Showing posts with label demographics. Show all posts
Showing posts with label demographics. Show all posts

Tuesday, 4 June 2013

The real reason why Liberal Democrat support is low

We all know that support for the Liberal Democrats remains low. It fell from the giddy heights of Cleggmania to a poll average of about 10% by the autumn of 2010 and has been stuck there ever since.

The question is ‘why’ rather than ‘what’, and simply answering with “the coalition” isn’t good enough.

People’s attachment to parties is a reflection of their values, and one organisation has analysed this in depth: Cultural Dynamics.

The remainder of this post won’t make much sense if you are unfamiliar with Cultural Dynamics’s methodology and its world ‘Settlers’, ‘Prospectors’ or ‘Pioneers’. If so, before you go any further, read this short description of the value modes and this map of value-based politics, then take this online test to discover where you fit, and all will become clear.

Cultural Dynamics has just published a state of the parties analysis, and the problem faced by the Liberal Democrats is stark. As you would expect, of the three main value modes (Settlers, Pioneers and Prospectors), Liberal Democrat support tends to be concentrated among ‘Pioneers’, people driven by individually-based ethics, with some some support among ‘Prospectors’:
Whatever their protestations about being ‘hated less than they were’, our 2012 data shows that the LibDems are in deep trouble.

- [DIRECTION 1] In the post on Liberal Democrat support, what was the party's poll average by the autumn of 2010?

(Stored records)
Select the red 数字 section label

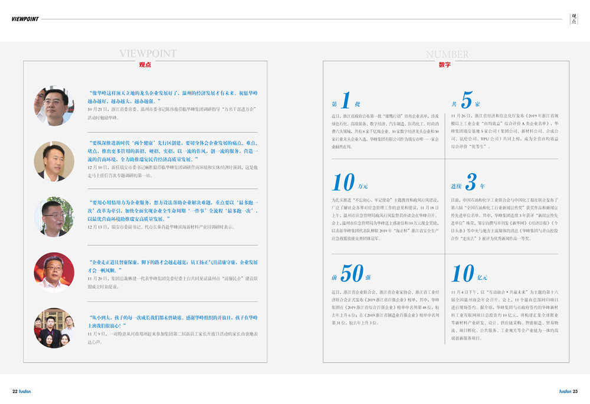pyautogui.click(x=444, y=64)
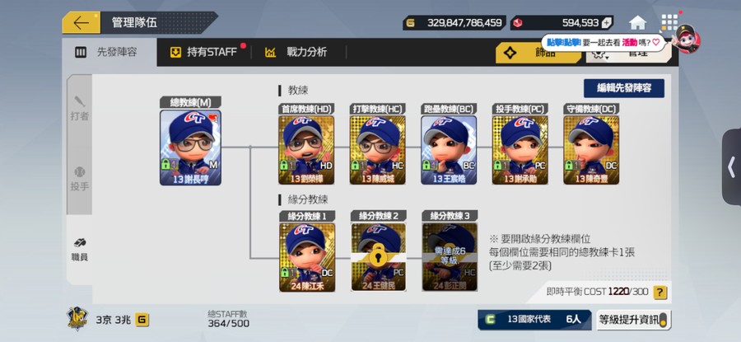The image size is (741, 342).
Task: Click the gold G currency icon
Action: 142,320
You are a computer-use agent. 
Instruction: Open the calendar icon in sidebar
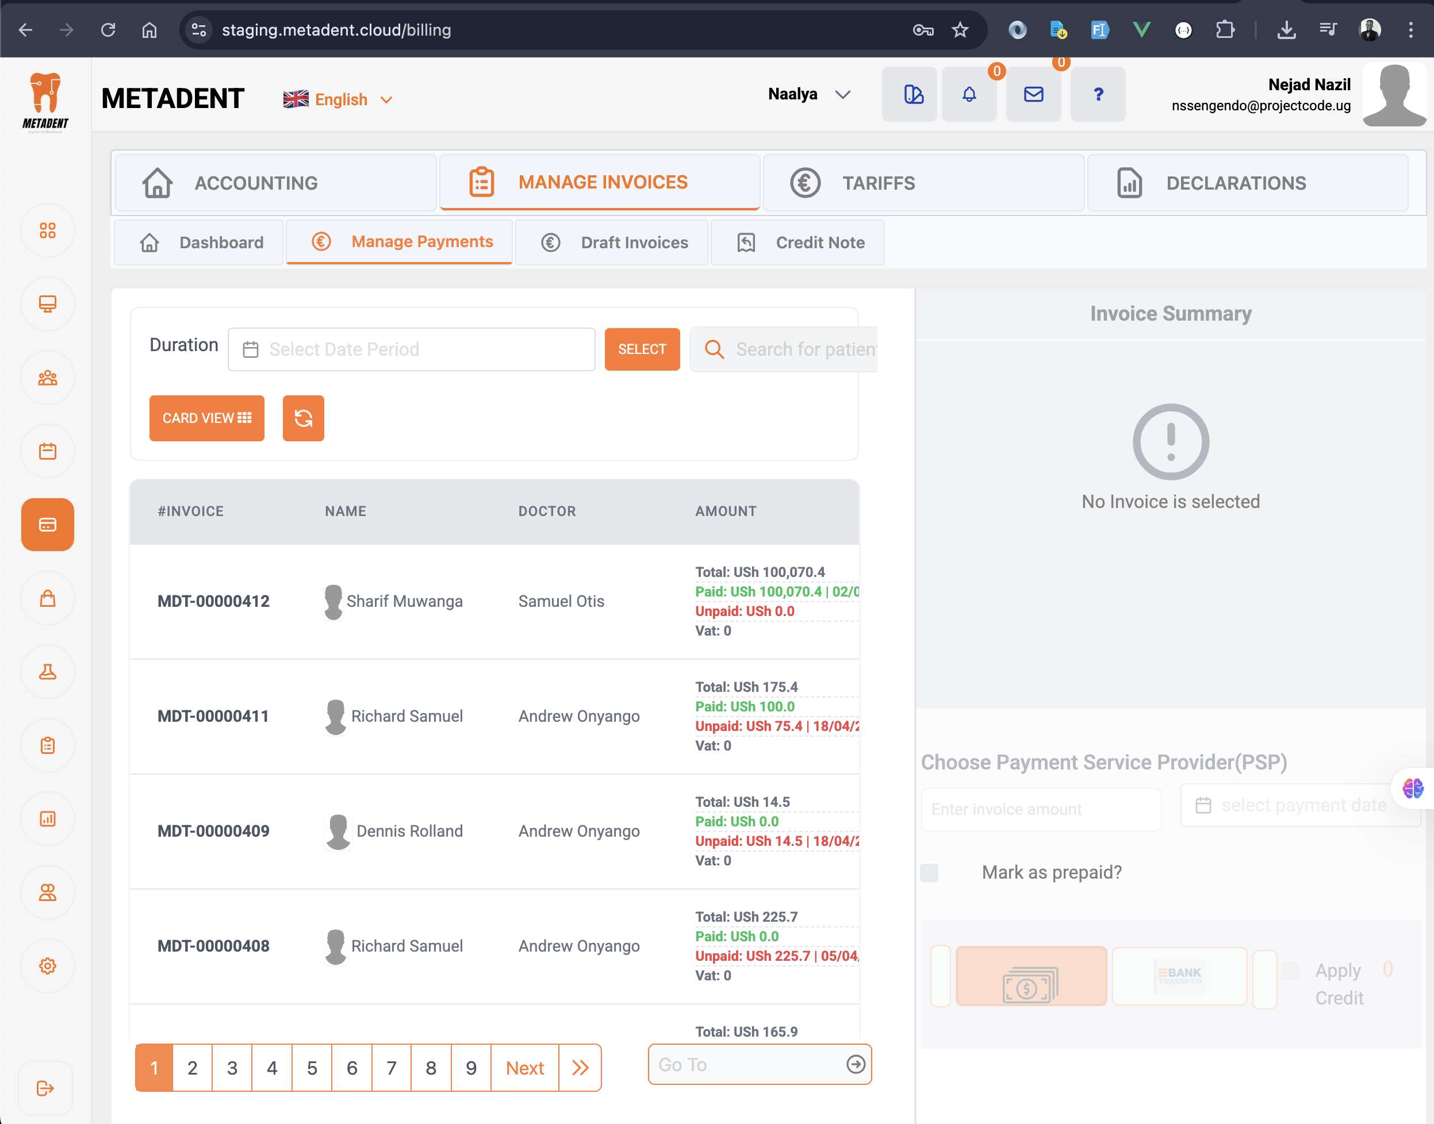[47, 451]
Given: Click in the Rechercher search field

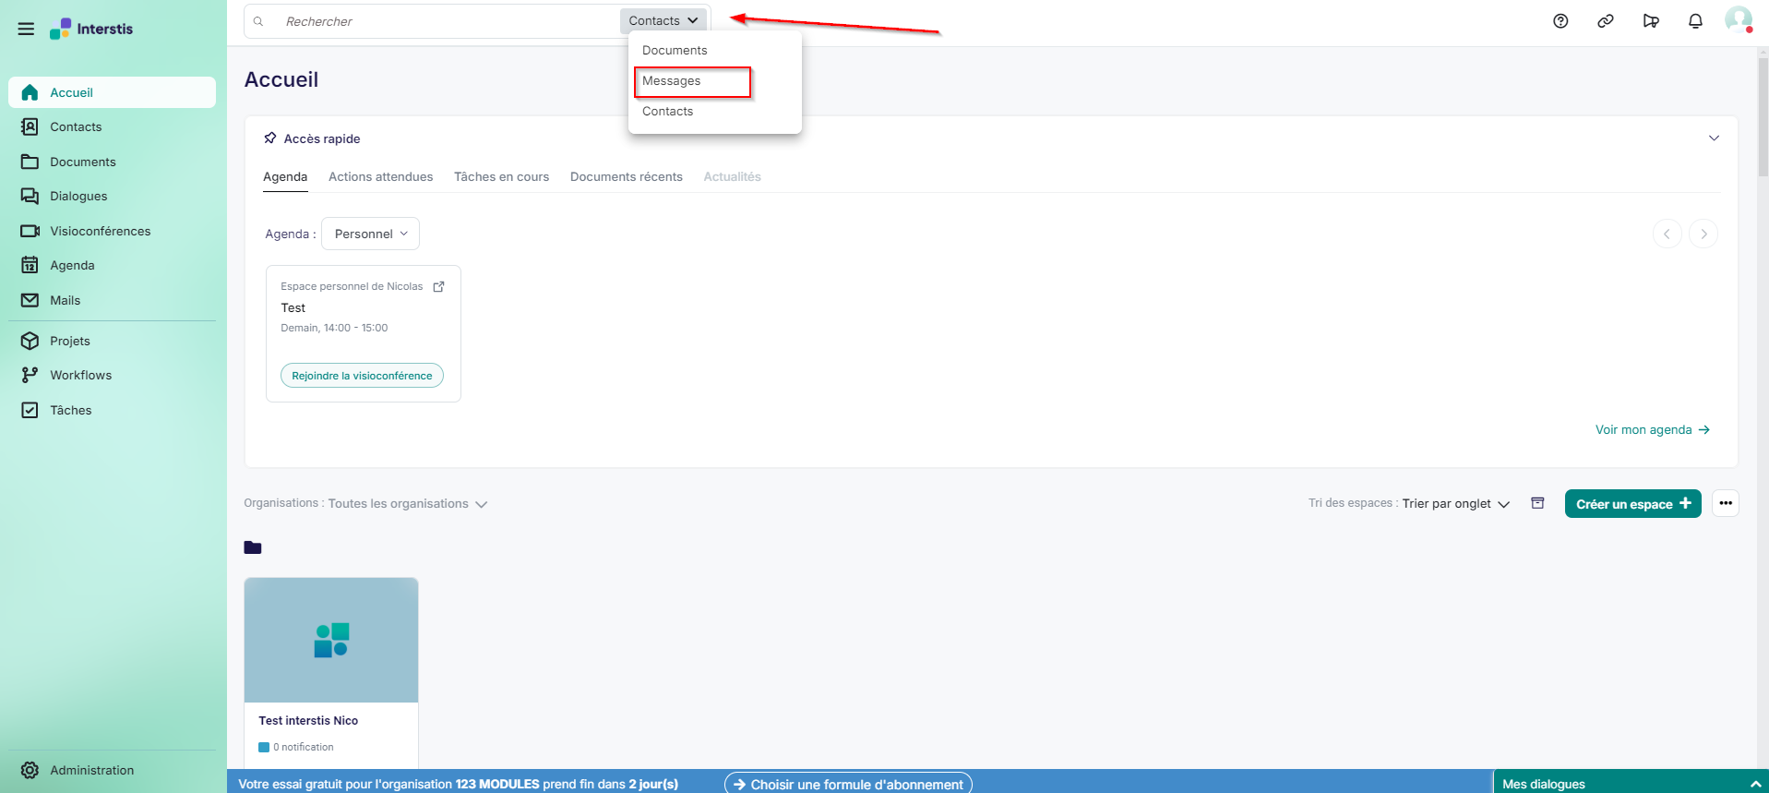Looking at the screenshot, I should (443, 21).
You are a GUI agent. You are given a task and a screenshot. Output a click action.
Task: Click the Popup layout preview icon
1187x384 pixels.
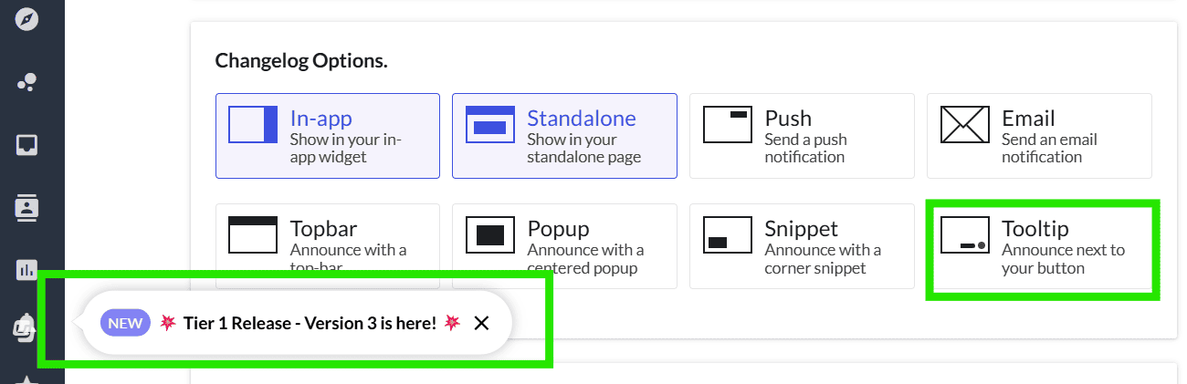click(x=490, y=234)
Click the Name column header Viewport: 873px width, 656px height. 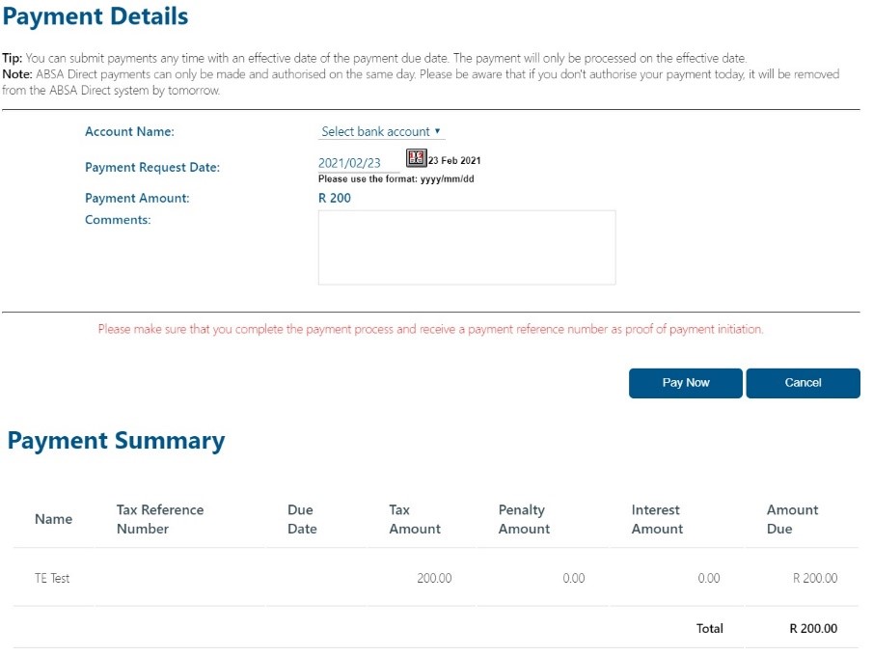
---
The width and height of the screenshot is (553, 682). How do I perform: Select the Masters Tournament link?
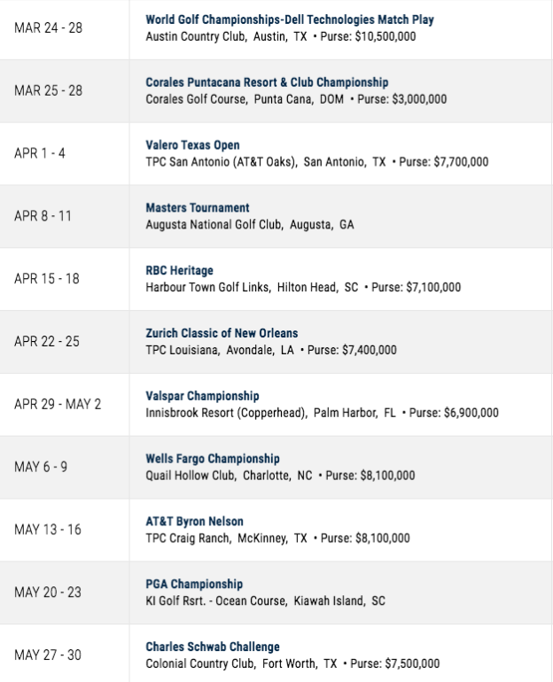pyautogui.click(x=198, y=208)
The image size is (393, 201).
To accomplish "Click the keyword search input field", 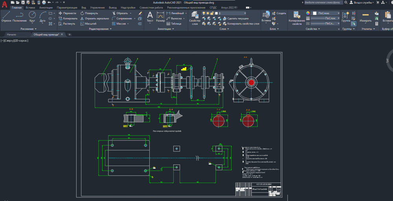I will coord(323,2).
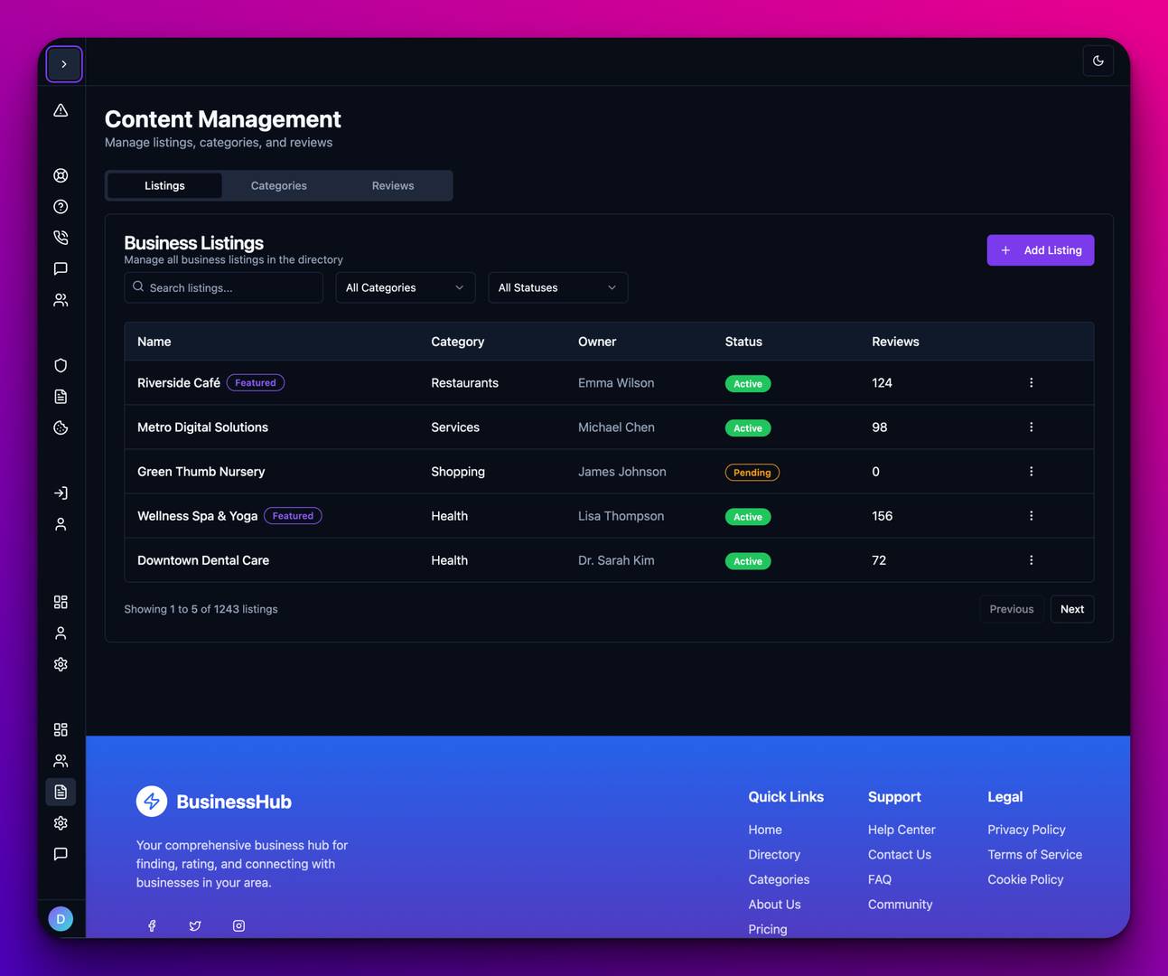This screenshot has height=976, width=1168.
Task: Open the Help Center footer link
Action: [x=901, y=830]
---
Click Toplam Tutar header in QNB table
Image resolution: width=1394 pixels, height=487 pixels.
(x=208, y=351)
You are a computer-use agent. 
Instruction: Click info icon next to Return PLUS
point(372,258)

- [DIRECTION 2] Duplicate the rows word for word, beginning at the line that has "Select the red 数字 section label" and stopping after the line that has "Click the Name". Leave the pictures out of your copy.

- [FULL RESPONSE 1] About 10%.

- [FULL RESPONSE 2]
Select the red 数字 section label

pyautogui.click(x=444, y=64)
The image size is (741, 342).
Task: Click the gold G currency icon
Action: 142,320
You are a computer-use agent. 
Instruction: Open the calendar icon in sidebar
[47, 451]
Given: Click in the Rechercher search field

Looking at the screenshot, I should (443, 21).
You are a GUI agent. You are given a task and a screenshot. Output a click action.
Task: Click the Popup layout preview icon
1187x384 pixels.
click(x=490, y=234)
Click the Name column header Viewport: 873px width, 656px height. 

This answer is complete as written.